As the intraparty tempest following the entry into the Democratic U.S. Senate primary of former Gov. John Hickenlooper continues apace today, and the Democratic Senatorial Campaign Committee’s (DSCC) choice to endorse Hickenlooper from the outset in the race over a slate of lesser-known candidates continues to provoke debate, former Colorado House Speaker Andrew Romanoff is controversially slamming both Hickenlooper and Washington Democrats as morally equivalent to the Republican incumbent all sides say is the real target:
Two news stories broke today. One shows some of the nation’s most powerful corporate interests are bankrolling not only Cory Gardner’s campaign but also the Democratic Senatorial Campaign Committee.
The second story shows the DSCC has spent the past six months blackballing our campaign—threatening to punish any firm that does business with us.
Why? Because I’m fighting for a Green New Deal and Medicare for All—priorities that don’t sit well with the party bosses and powerbrokers in DC…
The issue of whether national party strategists should endorse primary candidates based on their estimation of general election viability is of course perennially fraught in both parties. We’ll let readers reckon that moral question for themselves–we prefer to go case-by-case. But aside from the scorched-earth language Romanoff in particular continues to use, likening Hickenlooper and national Democrats he would presumably need as the nominee to the Republican in the race, there’s something important missing from this latest round of indignation.
Back in 2014, as the Denver Post’s Allison Sherry reported almost two years before that election in January of 2013, Romanoff was himself chosen by the Democratic Congressional Campaign Committee (DCCC) to end the CD-6 Democratic primary for a seat critical to national strategy that year:
The Democratic Congressional Campaign Committee wasn’t shy Tuesday in talking about how much they want a Romanoff-Coffman 2014 ticket.
“Mike Coffman’s Tea Party approach puts him out of step with voters in the district, and a candidate like Andrew Romanoff would present voters with a real opportunity to elect a leader whose values match theirs and who will protect the middle class,” said DCCC spokeswoman Emily Bittner.
By the end of the following month, February of 2013, all of the potential primary challengers to Romanoff in his ill-fated run for CD-6 in 2014 were unceremoniously out of the race. Romanoff ran unopposed for the CD-6 nomination, and went on to lose to Republican Rep. Mike Coffman by 9 points. It may be true that in both 2010 and now ahead of 2020, Romanoff was passed over for support by Washington, D.C. Democrats for another candidate–but in between those two events, in 2014, Romanoff benefited from exactly the same “favoritism” he’s mad about today.
We can’t be the only ones who remember this. Call it another past-due reality check.

* * *

▶ **Work to complete**:
a) Please transcribe the Senate primary article between "By the end of" and "mad about today.", inclusive.
b) In the Senate primary article, by how many points did Romanoff lose to Mike Coffman in 2014?
c) Render this sentence from the Senate primary article in Spanish: "Romanoff ran unopposed for the CD-6 nomination, and went on to lose to Republican Rep. Mike Coffman by 9 points."
The listing has no connection to the Senate primary article.

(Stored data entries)
* * *

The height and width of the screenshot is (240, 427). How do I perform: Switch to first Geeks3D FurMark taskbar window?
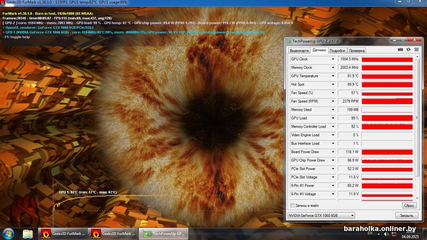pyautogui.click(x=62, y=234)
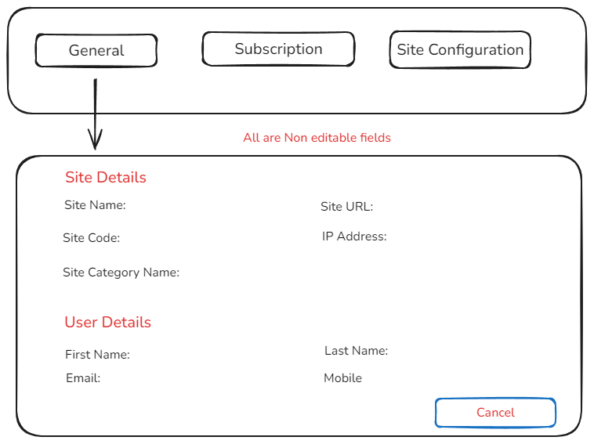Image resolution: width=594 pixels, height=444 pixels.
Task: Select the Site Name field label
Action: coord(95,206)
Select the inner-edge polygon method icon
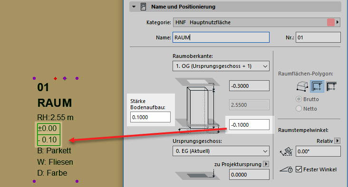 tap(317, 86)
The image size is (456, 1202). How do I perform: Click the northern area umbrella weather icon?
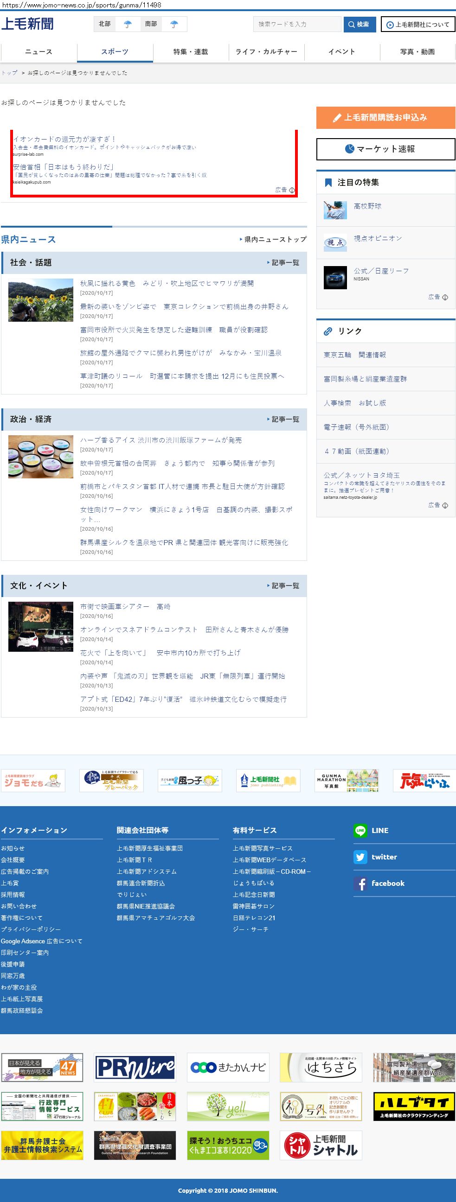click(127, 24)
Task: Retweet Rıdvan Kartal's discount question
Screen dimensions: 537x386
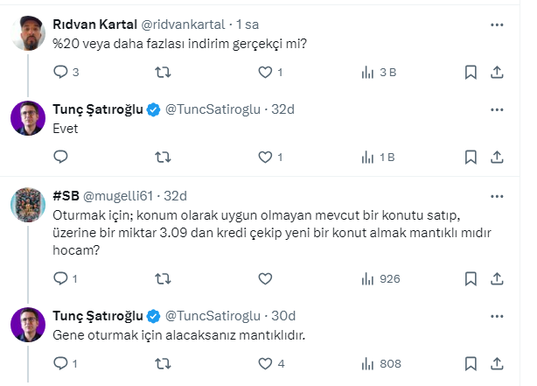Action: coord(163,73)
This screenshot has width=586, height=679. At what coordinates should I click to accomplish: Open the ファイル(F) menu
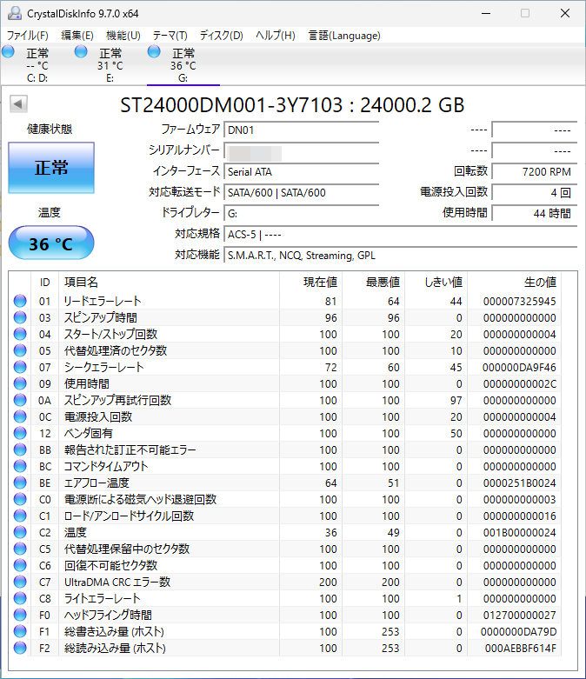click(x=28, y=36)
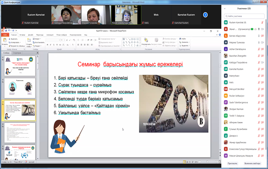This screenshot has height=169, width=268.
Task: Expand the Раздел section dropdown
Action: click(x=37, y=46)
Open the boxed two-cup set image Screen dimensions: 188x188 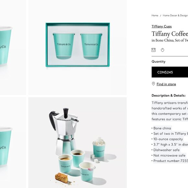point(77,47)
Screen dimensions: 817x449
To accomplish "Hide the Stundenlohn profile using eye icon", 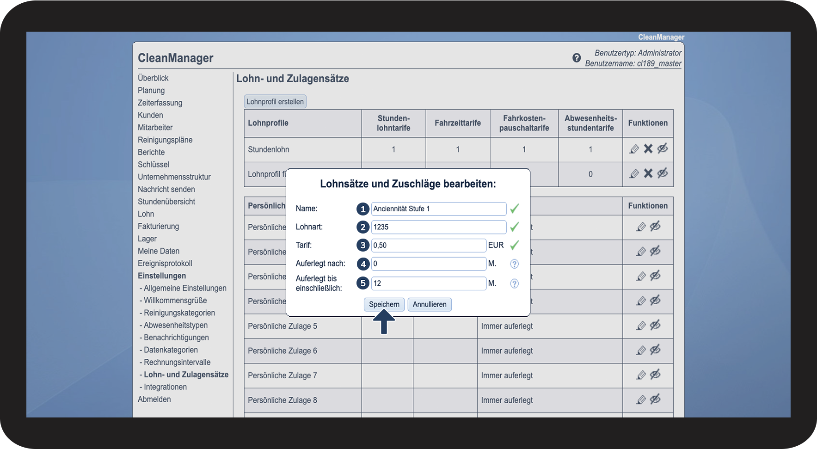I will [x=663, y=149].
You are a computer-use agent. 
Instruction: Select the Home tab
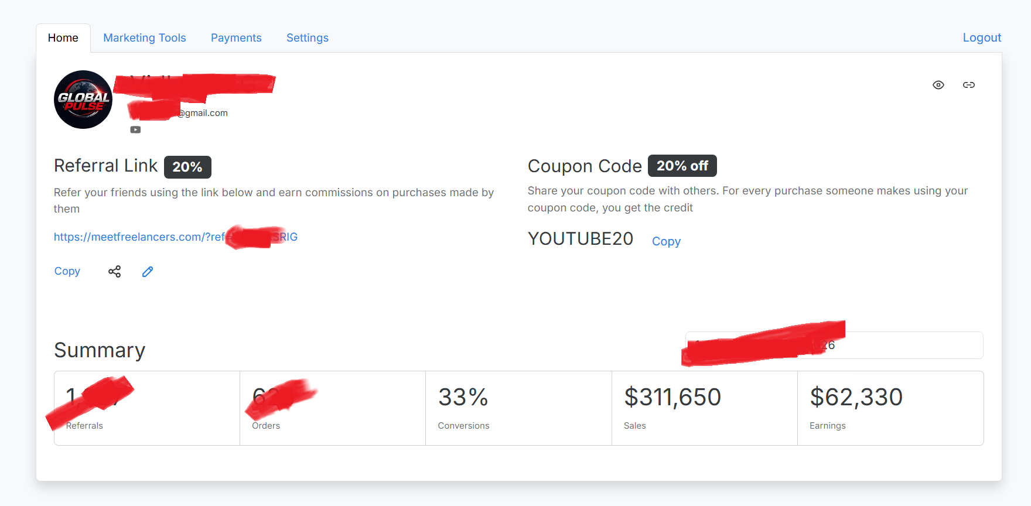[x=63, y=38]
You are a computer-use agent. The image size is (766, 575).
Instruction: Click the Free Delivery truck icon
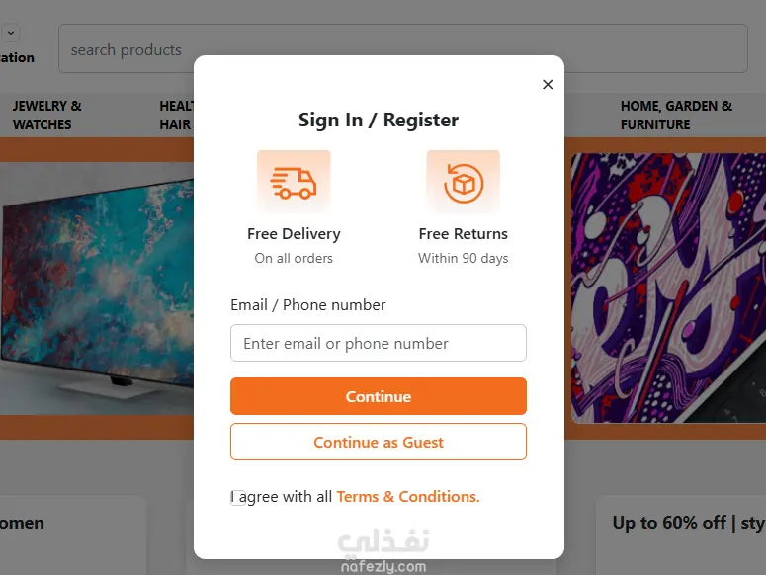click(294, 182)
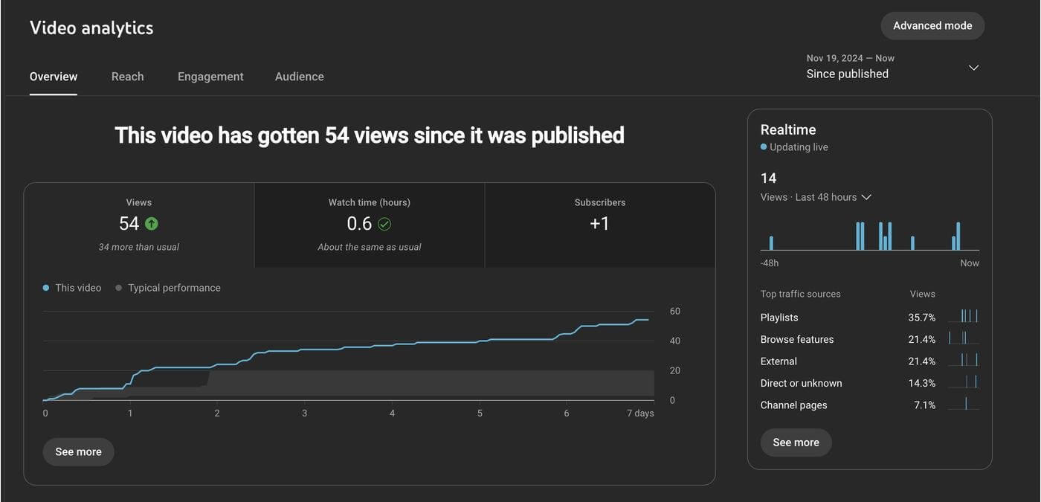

* * *

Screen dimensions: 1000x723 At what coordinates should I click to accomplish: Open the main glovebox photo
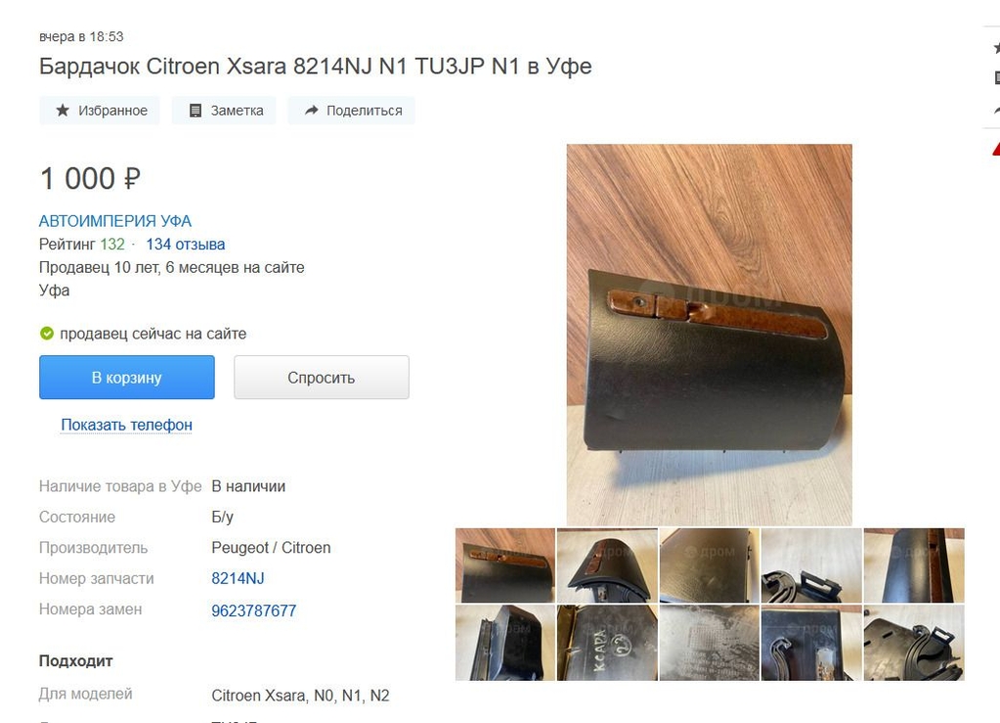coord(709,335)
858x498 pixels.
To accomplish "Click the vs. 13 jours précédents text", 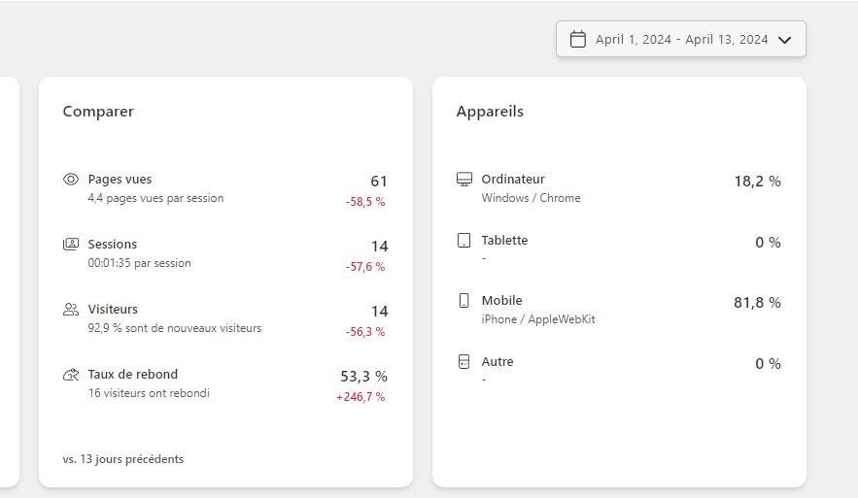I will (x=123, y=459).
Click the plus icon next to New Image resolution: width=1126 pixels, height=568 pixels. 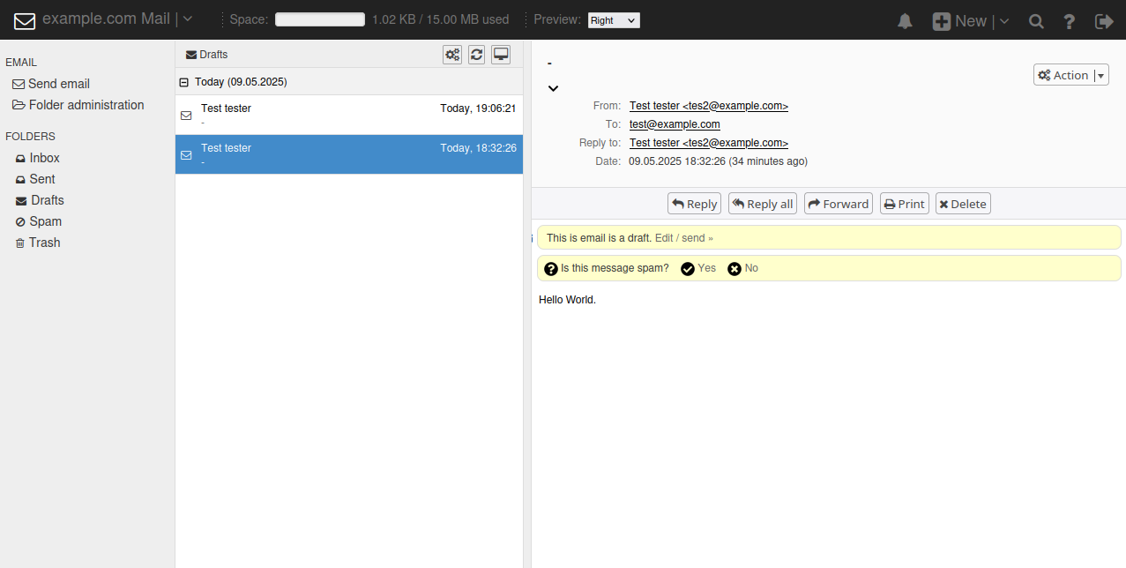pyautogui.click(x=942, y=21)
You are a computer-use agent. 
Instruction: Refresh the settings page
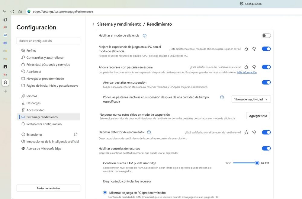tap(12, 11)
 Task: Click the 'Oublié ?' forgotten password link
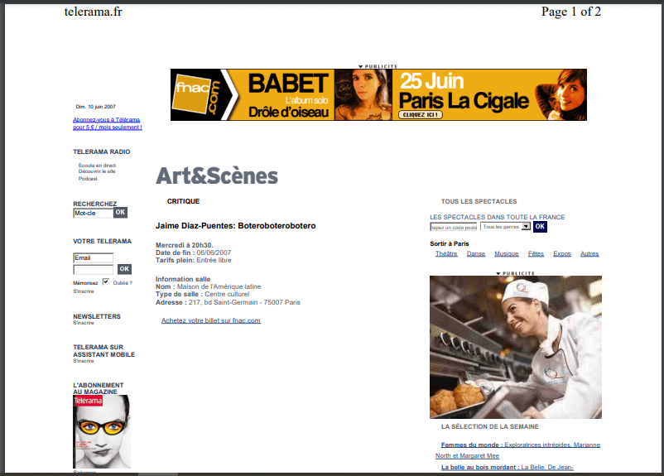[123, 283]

* * *

▶ **Responses by item number**:
a)
By the end of the following month, February of 2013, all of the potential primary challengers to Romanoff in his ill-fated run for CD-6 in 2014 were unceremoniously out of the race. Romanoff ran unopposed for the CD-6 nomination, and went on to lose to Republican Rep. Mike Coffman by 9 points. It may be true that in both 2010 and now ahead of 2020, Romanoff was passed over for support by Washington, D.C. Democrats for another candidate–but in between those two events, in 2014, Romanoff benefited from exactly the same “favoritism” he’s mad about today.

b) 9 points

c) Romanoff se presentó sin oposición a la nominación del CD-6 y terminó perdiendo por 9 puntos ante el representante republicano Mike Coffman.